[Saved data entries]

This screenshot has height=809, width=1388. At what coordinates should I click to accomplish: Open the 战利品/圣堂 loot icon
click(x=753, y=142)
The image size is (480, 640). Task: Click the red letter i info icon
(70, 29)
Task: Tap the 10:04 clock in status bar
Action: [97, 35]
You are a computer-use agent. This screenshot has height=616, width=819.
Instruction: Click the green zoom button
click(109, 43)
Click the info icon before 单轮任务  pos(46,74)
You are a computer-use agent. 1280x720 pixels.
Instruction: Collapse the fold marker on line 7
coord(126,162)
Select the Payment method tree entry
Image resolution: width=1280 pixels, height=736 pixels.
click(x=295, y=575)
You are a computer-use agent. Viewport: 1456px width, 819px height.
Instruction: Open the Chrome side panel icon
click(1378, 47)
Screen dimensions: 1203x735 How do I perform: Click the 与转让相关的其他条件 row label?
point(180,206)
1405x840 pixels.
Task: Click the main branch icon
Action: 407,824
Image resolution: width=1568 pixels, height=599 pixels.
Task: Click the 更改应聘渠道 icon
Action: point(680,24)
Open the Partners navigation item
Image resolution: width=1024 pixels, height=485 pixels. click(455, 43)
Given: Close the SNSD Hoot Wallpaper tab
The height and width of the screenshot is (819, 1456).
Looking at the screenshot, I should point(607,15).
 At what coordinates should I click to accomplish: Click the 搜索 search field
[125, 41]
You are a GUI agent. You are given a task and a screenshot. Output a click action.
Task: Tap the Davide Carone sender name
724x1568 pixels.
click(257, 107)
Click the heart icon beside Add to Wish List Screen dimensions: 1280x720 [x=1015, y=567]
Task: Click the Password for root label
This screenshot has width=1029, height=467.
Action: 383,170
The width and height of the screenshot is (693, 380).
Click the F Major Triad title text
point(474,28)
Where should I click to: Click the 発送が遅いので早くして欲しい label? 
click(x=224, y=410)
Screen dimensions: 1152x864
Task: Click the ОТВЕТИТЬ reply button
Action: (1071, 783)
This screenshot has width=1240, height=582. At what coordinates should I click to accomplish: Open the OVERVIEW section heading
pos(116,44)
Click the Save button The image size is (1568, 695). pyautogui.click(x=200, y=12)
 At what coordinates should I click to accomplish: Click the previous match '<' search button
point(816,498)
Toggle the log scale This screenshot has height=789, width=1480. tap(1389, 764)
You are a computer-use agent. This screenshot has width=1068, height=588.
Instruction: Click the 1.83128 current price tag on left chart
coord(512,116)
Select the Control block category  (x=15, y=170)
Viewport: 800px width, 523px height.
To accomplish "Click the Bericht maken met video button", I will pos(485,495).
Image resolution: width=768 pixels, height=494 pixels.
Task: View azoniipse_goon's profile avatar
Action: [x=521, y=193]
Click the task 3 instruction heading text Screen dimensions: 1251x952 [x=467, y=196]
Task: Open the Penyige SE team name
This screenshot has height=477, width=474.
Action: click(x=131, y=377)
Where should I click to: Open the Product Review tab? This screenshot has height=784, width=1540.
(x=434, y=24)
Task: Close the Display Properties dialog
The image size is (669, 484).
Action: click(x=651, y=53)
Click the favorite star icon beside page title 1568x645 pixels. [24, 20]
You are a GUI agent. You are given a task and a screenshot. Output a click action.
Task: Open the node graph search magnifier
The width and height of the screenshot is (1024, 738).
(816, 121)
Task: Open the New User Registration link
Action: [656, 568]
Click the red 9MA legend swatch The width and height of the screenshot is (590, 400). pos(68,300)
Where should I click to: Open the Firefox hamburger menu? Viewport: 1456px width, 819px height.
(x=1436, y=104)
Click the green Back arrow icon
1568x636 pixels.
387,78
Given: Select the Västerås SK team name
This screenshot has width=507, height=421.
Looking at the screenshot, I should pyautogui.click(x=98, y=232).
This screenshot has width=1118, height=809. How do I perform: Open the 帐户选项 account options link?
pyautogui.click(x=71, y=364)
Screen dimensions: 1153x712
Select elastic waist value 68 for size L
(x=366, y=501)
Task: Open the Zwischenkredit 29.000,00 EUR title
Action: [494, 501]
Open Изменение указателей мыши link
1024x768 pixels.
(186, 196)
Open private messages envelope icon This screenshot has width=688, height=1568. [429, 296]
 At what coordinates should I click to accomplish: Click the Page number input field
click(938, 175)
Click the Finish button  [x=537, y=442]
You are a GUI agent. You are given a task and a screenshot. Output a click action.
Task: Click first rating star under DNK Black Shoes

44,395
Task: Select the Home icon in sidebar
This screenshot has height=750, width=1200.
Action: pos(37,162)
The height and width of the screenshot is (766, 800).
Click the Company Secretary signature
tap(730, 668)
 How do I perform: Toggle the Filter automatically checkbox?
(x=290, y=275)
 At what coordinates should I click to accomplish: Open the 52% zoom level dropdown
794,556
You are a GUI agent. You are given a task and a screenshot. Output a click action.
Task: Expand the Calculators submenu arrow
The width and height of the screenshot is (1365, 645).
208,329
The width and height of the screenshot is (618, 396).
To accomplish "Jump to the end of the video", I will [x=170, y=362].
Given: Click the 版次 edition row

_Goal of the exercise:_ Looking at the data above, count each line that holds the word "computer" and report the count alone.

_Response to the task:_ 4